## DIRECTIONS FOR THIS TASK
List every party that the text about the GDC hopes will embrace the GDC.

## DOCUMENT SEGMENT
····················
The recent explosion of cancer genome analysis has left in its wake a trail of data ambiguity that must be addressed and rectified. Often, genomic studies are published without the authors’ providing raw sequencing data in a public repository, making it impossible to judge the validity of the reported genetic aberrations. Identifying somatic genetic alterations in cancer samples is challenging because of variable contributions of nonmalignant cells, changes in gene copy number, and the presence of tumor subclones. Similarly, the description of copy-number alterations and the quantification of gene expression have not been standardized, posing a problem for researchers trying to compare data from different studies. The GDC addresses these issues by using a harmonization process in which raw sequencing reads are processed through uniform analytic pipelines, and it provides results from multiple analytic methods when there is no single standard. As the human genome sequence is further refined and annotated, and as better analytic pipelines are developed, the GDC will reharmonize its entire genomic content.
The GDC is the foundation of a multiyear NCI effort to foster a new molecular taxonomy of cancer that provides prognostic information and predicts response or resistance to particular therapies. This project will require the curation of data from clinical trials with embedded genomics and from laboratory experiments that assign biologic phenotypes to particular cancer variants, as well as the development of new methods for integrating multiple clinical and molecular data types. Achievement of this goal will be greatly facilitated by genomic data sharing through the GDC, which will be required for all researchers supported by the NCI and should prove attractive to any investigator whose research would benefit from GDC tools. The genomic and clinical data from NCI-sponsored precision-medicine trials such as the NCI Molecular Analysis for Therapy Choice (MATCH) study will be shared through the GDC, allowing researchers to discern the molecular basis of response and resistance to the many targeted agents being investigated.
The NCI expects investigators to share clinical trial data as outlined in a recent editorial5 and believes that the GDC will be an appropriate venue for sharing data from NCI-supported clinical trials. As the number of cases in the GDC grows, GDC data could provide evidence of drugs working in cancer subtypes that are too rare to be discerned in smaller clinical trial cohorts.
The GDC could expand rapidly as the acquisition of genomic data becomes routine in the course of cancer care. In time, it may be possible for individual patients to become “cancer information donors” and allow their genomic data to be shared through the GDC. Mechanisms for enabling such donation are being developed under the NIH Precision Medicine Initiative Cohort program. Given appropriate informed-consent systems, the GDC could identify patients with rare molecular subtypes of cancer who could be contacted for potential participation in clinical trials appropriate for their particular cancer.
Clearly, the principles and practice of precision oncology will be accelerated by sharing data from thousands of patients with cancer. We hope that the GDC will be embraced by researchers, clinicians, regulatory agencies, patients, and other interested parties as a means to achieve this goal.
····················
## INPUT DATA
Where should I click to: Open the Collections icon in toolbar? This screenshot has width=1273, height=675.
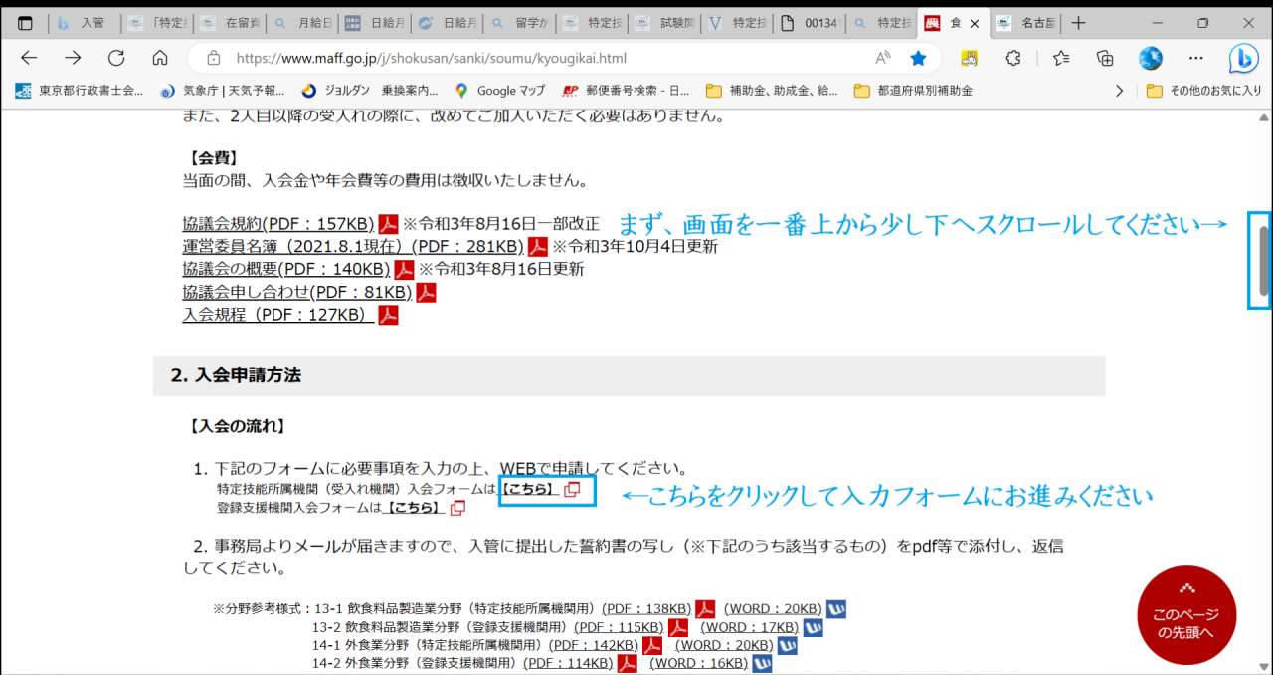(1105, 58)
····················
## WRITTEN SOLUTION
Researchers, clinicians, regulatory agencies, patients, and other interested parties.